Not sure- if the n wasn't there I would simplify it to (1-x2)1/2 * xm which would make it easier but as it is I'm not sure how to proceed.
Using a maths programme I have it seems to be able to integrate it only if n is even.. but I have no idea why this is or how to get to the answer.

## The Attempt at a Solution

Haven't got very far at all as you can see, sorry.
I already did a substitution from cos(u) * cos (nu) * (sin u)m du to the above where x = sin u.

But I'm not sure where to go from there.

Hello, thank you for posting your question on this forum. Let me try to help you find a solution for this integral.

First, let's start by simplifying the expression inside the integral. We can use the trigonometric identity cos(narcsin x) = (1-x^2)^(n/2) to rewrite the expression as:

(1-x^2)^(n/2) * x^m dx

Now, let's make a substitution u = 1-x^2, which means du = -2x dx. We can rewrite the integral as:

-1/2 * ∫ u^(n/2) * u^(m/2 - 1) du

Using the power rule for integration, we get:

-1/2 * (u^(n/2 + m/2) / (n/2 + m/2)) + C

Substituting back u = 1-x^2 and simplifying, we get:

-1/2 * ((1-x^2)^(n/2 + m/2) / (n/2 + m/2)) + C

This is the general solution for the integral. Now, let's consider the case where n is even. In this case, we can rewrite the expression as:

cos(narcsin x) = (1-x^2)^(n/2) = ((1-x^2)^(1/2))^n = sin(arcsin x)^n = x^n

Using this, we can simplify the integral as:

∫ x^(n+m) dx = x^(n+m+1) / (n+m+1) + C

I hope this helps you understand the problem and find a solution. Let me know if you have any further questions. Keep up the good work!

## 1. What is the formula for integrating cos(n arcsin x) * xm dx?

The formula for integrating cos(n arcsin x) * xm dx is
∫ cos(n arcsin x) * xm dx = (-1)n * (x2 - 1)n/2 * (xm+1) / (m+1) * (1 - x2)1/2 + C,
where n is a constant and m is a positive integer.

## 2. What is the main concept behind integrating cos(n arcsin x) * xm dx?

The main concept behind integrating cos(n arcsin x) * xm dx is using the trigonometric identity cos(n arcsin x) = (x2 - 1)n/2 * (1 - x2)1/2 to simplify the integral into a form that can be easily integrated using standard techniques.

## 3. Is it possible to solve the integral of cos(n arcsin x) * xm dx without using trigonometric identities?

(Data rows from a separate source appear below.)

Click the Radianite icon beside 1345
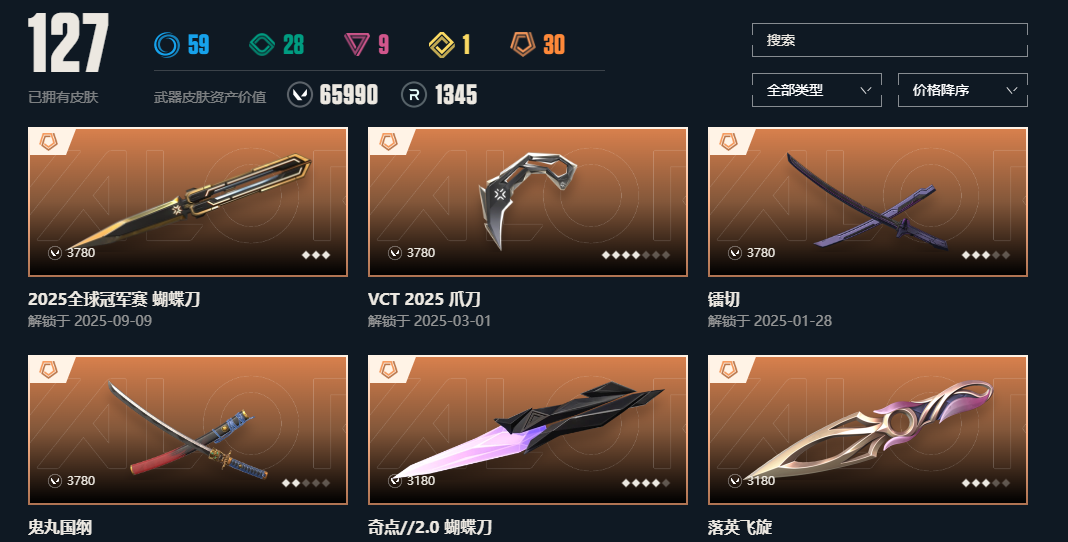The height and width of the screenshot is (542, 1068). (x=414, y=95)
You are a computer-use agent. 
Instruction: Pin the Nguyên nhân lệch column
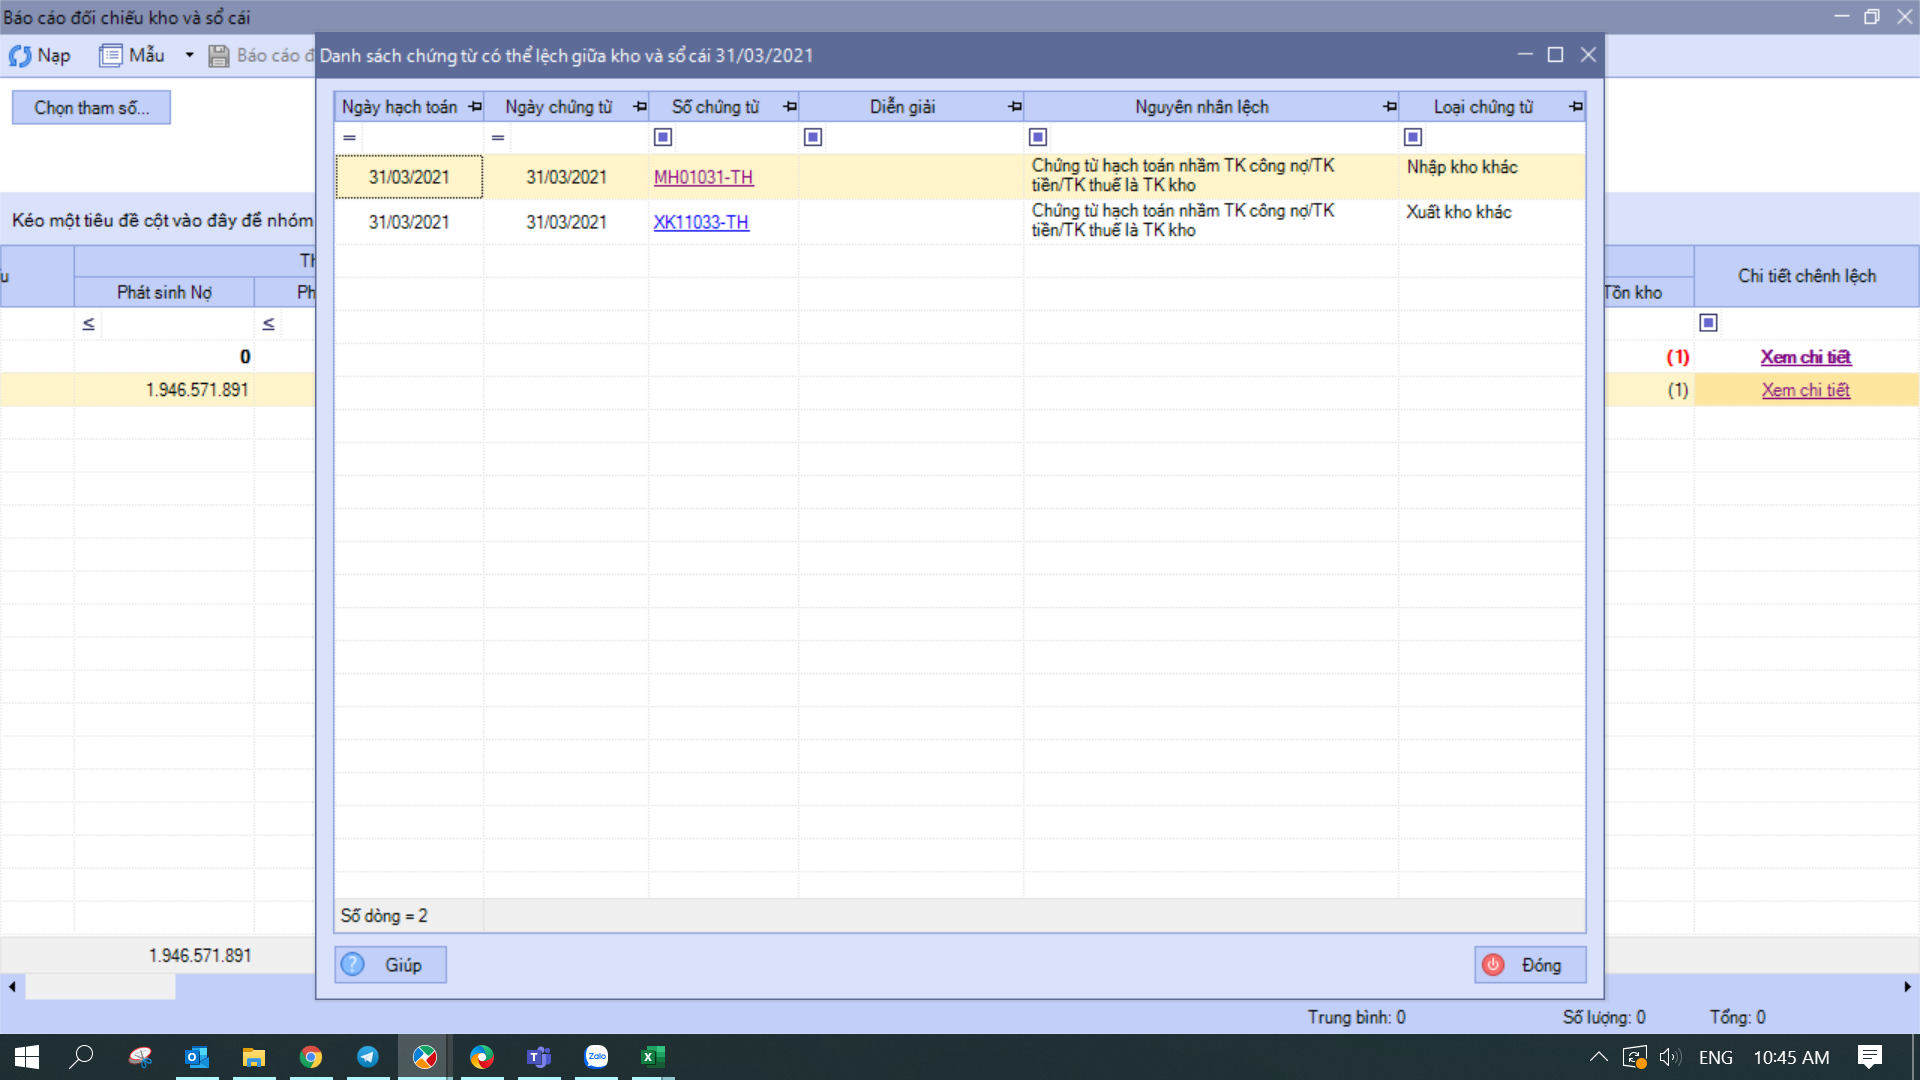(x=1389, y=107)
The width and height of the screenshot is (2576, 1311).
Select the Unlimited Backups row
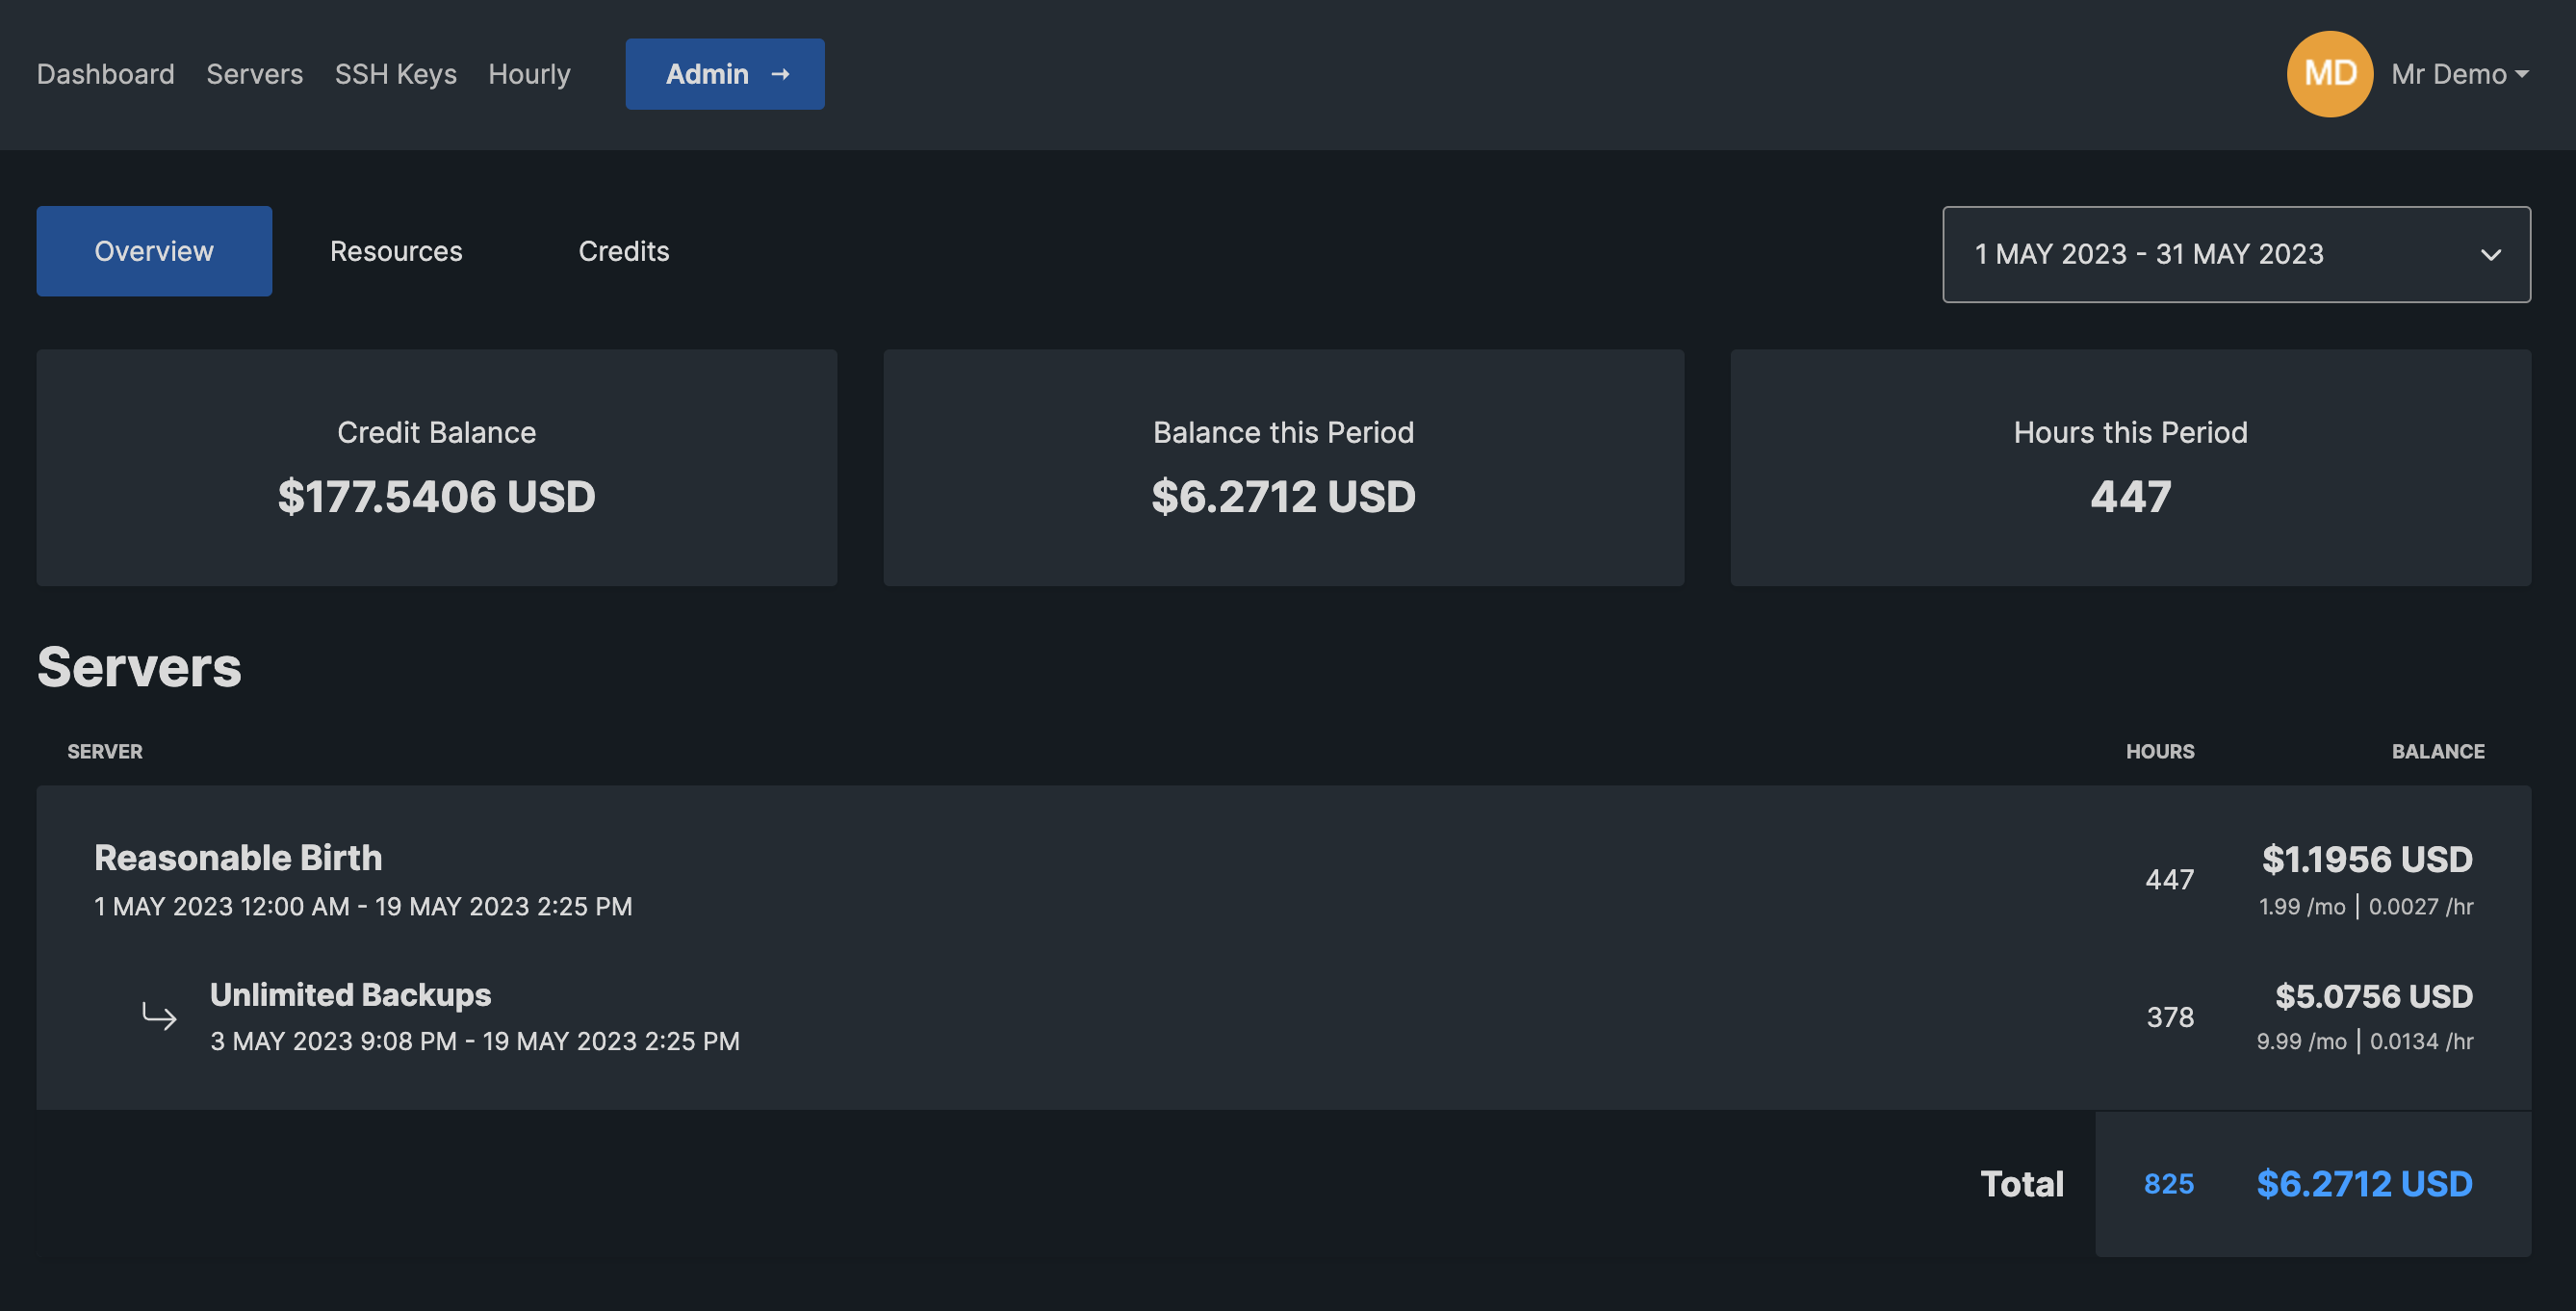pyautogui.click(x=350, y=995)
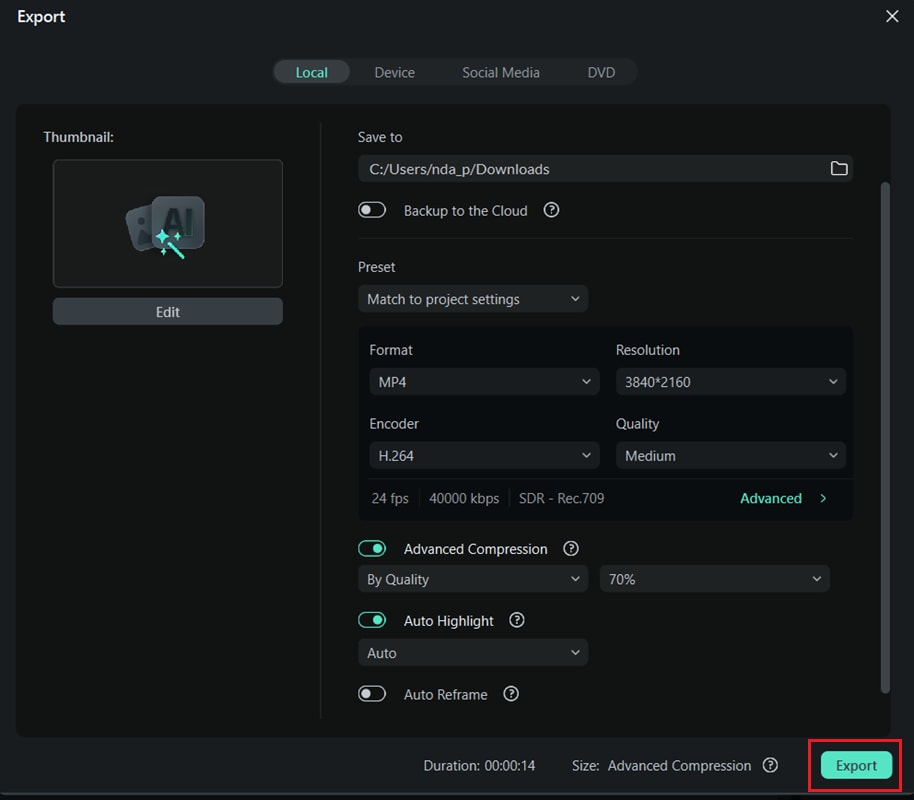Edit the video thumbnail
This screenshot has width=914, height=800.
167,311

No, it is not possible to solve the integral of cos(n arcsin x) * xm dx without using trigonometric identities. The presence of the trigonometric function cos(n arcsin x) is crucial in simplifying the integral.

## 4. Can the formula for integrating cos(n arcsin x) * xm dx be used for any value of n and m?

Yes, the formula for integrating cos(n arcsin x) * xm dx can be used for any value of n and m, as long as n is a constant and m is a positive integer.

## 5. How can integrating cos(n arcsin x) * xm dx be applied in real-life situations?

Integrating cos(n arcsin x) * xm dx can be applied in real-life situations, such as in solving problems related to motion and oscillations, as well as in modeling physical phenomena involving trigonometric functions. It is also commonly used in the field of engineering for signal analysis and processing.